Truth be told, I'm too pathetic to even get a job waitressing. So now I’m the Actress trying to be the Waitress trying to be the Actress. It’s like they can sense my delusions of grandeur on a cellular level. I haven’t worked for anyone since I quit my shitty bartending job at a now defunct Hollywood sports bar six months after I moved here (six years ago). Since then I have carved out a niche teaching yoga, working with autistic teens and goat farming. But I’m done doing that shit. I want to get paid to do what I was put on this Earth to do: make a mockery of myself and the English language.

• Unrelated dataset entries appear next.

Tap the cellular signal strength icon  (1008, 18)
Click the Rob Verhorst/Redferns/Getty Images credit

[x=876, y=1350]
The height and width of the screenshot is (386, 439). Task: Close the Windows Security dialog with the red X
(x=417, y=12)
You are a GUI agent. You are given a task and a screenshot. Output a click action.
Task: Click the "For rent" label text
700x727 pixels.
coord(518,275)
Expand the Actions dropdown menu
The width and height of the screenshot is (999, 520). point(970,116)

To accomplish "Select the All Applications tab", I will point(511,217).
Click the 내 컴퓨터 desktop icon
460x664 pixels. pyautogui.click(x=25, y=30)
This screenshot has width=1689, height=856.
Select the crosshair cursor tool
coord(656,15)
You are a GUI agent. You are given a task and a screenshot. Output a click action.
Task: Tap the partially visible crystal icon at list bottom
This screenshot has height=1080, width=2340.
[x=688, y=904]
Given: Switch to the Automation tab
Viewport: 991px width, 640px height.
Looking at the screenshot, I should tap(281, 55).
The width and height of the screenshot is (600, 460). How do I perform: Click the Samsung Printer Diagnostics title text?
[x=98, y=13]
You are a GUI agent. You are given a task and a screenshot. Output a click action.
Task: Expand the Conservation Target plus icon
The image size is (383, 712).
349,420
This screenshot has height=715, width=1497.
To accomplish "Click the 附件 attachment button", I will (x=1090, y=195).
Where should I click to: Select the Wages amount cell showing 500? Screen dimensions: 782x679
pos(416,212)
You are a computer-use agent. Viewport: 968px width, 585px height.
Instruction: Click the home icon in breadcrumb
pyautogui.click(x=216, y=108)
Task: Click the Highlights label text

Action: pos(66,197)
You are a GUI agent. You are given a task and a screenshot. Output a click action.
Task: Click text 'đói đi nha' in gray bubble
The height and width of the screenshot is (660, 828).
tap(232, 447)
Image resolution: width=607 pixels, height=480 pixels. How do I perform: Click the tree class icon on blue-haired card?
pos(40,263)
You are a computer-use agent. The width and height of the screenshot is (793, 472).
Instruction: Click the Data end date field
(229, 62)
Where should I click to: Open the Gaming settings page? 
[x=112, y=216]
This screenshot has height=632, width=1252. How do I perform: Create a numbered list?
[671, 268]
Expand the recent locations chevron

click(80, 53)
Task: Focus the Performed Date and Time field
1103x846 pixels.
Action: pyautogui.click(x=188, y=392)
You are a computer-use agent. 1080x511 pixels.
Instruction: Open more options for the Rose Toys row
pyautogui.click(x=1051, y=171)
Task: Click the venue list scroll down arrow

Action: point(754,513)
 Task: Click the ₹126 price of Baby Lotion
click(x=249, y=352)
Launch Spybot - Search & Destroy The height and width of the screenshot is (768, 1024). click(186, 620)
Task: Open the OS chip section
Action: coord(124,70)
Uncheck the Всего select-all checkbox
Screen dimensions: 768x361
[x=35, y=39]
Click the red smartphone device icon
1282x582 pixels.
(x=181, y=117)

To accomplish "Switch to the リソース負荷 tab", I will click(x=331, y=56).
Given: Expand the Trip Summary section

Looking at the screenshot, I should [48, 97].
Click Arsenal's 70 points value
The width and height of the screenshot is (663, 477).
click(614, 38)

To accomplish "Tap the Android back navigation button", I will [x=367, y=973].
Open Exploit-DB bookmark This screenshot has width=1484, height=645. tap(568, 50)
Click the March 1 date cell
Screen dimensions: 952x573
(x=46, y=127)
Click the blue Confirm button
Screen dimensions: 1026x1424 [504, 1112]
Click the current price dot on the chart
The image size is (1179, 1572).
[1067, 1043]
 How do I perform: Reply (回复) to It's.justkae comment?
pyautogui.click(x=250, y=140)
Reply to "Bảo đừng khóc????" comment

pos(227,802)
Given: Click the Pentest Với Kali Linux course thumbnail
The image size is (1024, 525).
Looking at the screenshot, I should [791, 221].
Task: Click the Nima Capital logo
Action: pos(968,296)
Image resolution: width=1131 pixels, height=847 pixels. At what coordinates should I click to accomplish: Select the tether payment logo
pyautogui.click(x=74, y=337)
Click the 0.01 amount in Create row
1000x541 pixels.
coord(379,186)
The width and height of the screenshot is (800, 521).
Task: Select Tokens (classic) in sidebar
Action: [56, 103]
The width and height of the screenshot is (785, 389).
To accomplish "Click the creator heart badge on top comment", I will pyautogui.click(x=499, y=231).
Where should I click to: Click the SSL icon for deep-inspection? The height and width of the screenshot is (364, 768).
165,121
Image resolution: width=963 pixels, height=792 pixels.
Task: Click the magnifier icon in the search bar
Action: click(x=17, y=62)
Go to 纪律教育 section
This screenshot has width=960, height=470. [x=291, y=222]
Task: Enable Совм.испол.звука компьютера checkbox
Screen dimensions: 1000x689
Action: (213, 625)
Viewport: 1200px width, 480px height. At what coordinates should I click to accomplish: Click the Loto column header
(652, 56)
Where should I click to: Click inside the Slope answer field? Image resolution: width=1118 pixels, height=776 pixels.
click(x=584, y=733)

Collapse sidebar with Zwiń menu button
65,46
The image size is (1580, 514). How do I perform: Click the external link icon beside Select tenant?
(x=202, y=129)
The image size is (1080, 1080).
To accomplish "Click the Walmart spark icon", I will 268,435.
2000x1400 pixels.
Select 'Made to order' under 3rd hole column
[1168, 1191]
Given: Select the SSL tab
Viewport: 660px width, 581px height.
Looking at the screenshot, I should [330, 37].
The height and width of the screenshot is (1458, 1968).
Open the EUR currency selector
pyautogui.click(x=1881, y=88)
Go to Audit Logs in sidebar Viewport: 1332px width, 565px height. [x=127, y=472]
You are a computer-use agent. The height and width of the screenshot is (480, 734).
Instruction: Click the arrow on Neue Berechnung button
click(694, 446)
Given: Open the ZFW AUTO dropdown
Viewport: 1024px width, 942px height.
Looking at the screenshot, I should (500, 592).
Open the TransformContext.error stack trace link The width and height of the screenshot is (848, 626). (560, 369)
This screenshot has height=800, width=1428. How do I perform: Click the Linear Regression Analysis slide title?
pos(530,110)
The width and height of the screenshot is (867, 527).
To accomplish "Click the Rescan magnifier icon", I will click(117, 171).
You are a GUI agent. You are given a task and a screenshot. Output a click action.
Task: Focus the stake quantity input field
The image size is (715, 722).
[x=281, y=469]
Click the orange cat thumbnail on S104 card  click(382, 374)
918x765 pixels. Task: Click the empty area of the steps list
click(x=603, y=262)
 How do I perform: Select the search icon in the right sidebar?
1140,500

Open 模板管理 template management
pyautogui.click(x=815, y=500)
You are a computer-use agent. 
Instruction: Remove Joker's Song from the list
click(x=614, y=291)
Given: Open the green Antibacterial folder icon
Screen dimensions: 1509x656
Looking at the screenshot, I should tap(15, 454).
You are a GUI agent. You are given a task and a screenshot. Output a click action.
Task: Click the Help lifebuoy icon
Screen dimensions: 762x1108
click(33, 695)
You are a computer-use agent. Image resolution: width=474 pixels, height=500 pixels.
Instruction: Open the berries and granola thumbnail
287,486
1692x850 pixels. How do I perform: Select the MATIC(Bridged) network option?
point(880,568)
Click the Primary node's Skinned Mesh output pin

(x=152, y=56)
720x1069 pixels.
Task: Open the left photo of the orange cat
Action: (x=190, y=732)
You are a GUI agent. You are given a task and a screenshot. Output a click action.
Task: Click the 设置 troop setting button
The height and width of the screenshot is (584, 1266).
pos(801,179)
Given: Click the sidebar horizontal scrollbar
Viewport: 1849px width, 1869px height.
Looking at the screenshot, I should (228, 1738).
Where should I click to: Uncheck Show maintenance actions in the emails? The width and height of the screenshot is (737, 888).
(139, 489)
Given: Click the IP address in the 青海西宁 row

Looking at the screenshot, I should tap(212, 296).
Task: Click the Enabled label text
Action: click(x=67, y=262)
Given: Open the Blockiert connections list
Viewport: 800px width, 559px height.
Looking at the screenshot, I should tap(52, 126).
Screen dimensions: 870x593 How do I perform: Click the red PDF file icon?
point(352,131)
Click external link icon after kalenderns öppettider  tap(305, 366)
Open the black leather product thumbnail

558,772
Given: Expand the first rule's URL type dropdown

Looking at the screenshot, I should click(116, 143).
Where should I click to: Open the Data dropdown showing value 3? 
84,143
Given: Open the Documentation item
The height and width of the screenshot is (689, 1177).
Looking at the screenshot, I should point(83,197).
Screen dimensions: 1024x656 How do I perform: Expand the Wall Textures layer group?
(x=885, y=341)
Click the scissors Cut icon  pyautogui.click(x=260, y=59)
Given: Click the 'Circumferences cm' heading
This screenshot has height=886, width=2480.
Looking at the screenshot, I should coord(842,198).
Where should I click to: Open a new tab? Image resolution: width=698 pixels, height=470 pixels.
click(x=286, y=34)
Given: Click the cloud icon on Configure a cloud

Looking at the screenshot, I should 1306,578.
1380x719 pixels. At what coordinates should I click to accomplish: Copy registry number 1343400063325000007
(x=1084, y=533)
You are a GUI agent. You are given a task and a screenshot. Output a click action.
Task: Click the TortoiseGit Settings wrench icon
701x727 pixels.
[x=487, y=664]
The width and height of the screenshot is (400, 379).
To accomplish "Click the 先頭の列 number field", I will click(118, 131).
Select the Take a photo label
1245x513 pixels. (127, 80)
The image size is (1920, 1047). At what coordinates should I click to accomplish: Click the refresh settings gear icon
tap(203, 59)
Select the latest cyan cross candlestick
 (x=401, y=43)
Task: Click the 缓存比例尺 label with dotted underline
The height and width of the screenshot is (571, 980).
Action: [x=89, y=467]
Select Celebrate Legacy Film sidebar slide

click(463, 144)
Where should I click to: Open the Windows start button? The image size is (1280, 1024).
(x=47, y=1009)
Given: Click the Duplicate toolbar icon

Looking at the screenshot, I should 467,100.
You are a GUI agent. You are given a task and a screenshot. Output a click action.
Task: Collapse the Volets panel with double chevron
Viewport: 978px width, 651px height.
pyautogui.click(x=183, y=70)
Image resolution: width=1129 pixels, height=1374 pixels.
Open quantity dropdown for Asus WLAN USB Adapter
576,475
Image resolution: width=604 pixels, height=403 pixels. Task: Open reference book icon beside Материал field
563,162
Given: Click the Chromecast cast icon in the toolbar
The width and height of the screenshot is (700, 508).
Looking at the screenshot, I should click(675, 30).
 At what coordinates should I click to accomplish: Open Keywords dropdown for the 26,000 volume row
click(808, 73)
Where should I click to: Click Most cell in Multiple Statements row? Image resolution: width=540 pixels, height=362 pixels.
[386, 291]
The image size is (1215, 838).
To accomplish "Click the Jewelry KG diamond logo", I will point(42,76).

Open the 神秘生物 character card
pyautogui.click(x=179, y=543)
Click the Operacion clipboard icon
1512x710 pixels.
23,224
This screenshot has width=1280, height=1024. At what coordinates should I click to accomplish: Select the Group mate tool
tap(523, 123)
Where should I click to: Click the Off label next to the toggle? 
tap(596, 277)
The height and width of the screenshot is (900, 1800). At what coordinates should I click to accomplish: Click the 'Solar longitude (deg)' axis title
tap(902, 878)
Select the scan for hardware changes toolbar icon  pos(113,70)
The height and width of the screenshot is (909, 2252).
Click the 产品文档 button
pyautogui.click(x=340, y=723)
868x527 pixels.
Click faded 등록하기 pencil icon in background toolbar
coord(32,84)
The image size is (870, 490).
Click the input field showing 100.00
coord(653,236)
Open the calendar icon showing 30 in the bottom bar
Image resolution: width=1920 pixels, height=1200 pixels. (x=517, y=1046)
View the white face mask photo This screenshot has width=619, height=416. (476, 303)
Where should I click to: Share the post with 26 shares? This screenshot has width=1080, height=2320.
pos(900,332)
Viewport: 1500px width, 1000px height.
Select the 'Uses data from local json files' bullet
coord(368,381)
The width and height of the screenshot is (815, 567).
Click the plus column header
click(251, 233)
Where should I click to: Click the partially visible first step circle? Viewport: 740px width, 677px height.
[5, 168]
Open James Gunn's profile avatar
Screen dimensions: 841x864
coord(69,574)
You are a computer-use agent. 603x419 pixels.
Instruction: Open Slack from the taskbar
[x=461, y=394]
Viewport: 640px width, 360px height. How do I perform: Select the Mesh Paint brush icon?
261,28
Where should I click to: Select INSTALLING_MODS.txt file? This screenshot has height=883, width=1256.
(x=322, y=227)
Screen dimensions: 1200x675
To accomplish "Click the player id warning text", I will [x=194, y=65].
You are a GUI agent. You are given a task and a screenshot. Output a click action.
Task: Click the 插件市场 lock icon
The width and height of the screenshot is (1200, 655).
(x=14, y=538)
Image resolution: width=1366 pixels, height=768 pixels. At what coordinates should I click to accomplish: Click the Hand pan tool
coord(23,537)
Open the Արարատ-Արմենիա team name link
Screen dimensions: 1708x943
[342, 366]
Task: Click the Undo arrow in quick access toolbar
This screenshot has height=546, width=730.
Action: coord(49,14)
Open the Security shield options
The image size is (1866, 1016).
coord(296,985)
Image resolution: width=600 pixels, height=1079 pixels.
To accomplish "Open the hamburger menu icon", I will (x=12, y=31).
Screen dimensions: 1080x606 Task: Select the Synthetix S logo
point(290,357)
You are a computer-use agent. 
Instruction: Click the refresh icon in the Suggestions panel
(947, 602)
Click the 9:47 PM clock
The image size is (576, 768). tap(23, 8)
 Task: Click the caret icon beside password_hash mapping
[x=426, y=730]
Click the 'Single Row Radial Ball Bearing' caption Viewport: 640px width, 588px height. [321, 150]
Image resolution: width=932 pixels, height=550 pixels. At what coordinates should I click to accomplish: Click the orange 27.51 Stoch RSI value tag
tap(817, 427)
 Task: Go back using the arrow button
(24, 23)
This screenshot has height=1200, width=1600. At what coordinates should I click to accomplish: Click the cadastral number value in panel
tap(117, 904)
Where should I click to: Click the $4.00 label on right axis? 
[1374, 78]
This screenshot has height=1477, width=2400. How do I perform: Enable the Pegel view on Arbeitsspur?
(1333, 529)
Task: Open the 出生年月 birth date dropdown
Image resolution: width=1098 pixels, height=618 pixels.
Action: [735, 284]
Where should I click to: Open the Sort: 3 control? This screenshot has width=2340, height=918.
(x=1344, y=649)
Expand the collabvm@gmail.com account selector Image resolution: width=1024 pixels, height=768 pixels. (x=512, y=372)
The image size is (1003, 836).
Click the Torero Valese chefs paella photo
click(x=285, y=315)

I also say ‘recent’ because until recently, I didn’t want to accept the consequences of pursuing that dream. No going back. No other path. All eggs in one basket. I live in LA--I see what happens to gals like me who don’t “make it”. I’ll end up on Sunset Blvd., drunk with a broken high heel screaming “I made up a word once!! Dane Cook retweeted me!!!” Nowhere in the world are there more talented homeless people, than LA.
It’s taken me years to embrace the Writer. She’s dark. She’s twisted. She’s drunk. She scares the be-Jesus out of even me. And I’m not scared of anyone. Now, coming full circle, metaphorically and literally, around the globe, I realize it’s time to rediscover, the Performer--no matter how behind the curve I may feel. She’s even more fucked than the Writer. She’s insecure. She’s vain. She’s annoying. Combined with the Writer I am one, hot mess.
Travel epiphany #2045: despite her flaws, she’s a damn good stalker and the Performer hunts me down wherever I am. Before I could even talk (which--big shock--was way ahead of most other, dumber babies) and most certainly write, I was in front of a camera. Back in 1979 I was adored for my role as the endearing yet fierce cave baby in a Huggies commercial. Band-Aid has yet to find a child that looks so amazed at a boo-boo. Sears still uses my photo to train the other toddlers trying to master the “Blue Steel” of catalog modeling--the “doll look”. Don't you see two readers? That’s why I’m so fucked up! I was an Infant Star. I’ve been chasing that fame forever.
Where is she now?
Sure, now that I’m a yogi and whatever, I realize that the only thing ever getting in my way, are the persistent and ever-present doubts I have about myself….blah blah blah. But all the Buddha bullshit in the world doesn’t take away the agony of realizing, not only am I too old to die young, I'm also too old be called a wunderkind in the Hollywood Reporter.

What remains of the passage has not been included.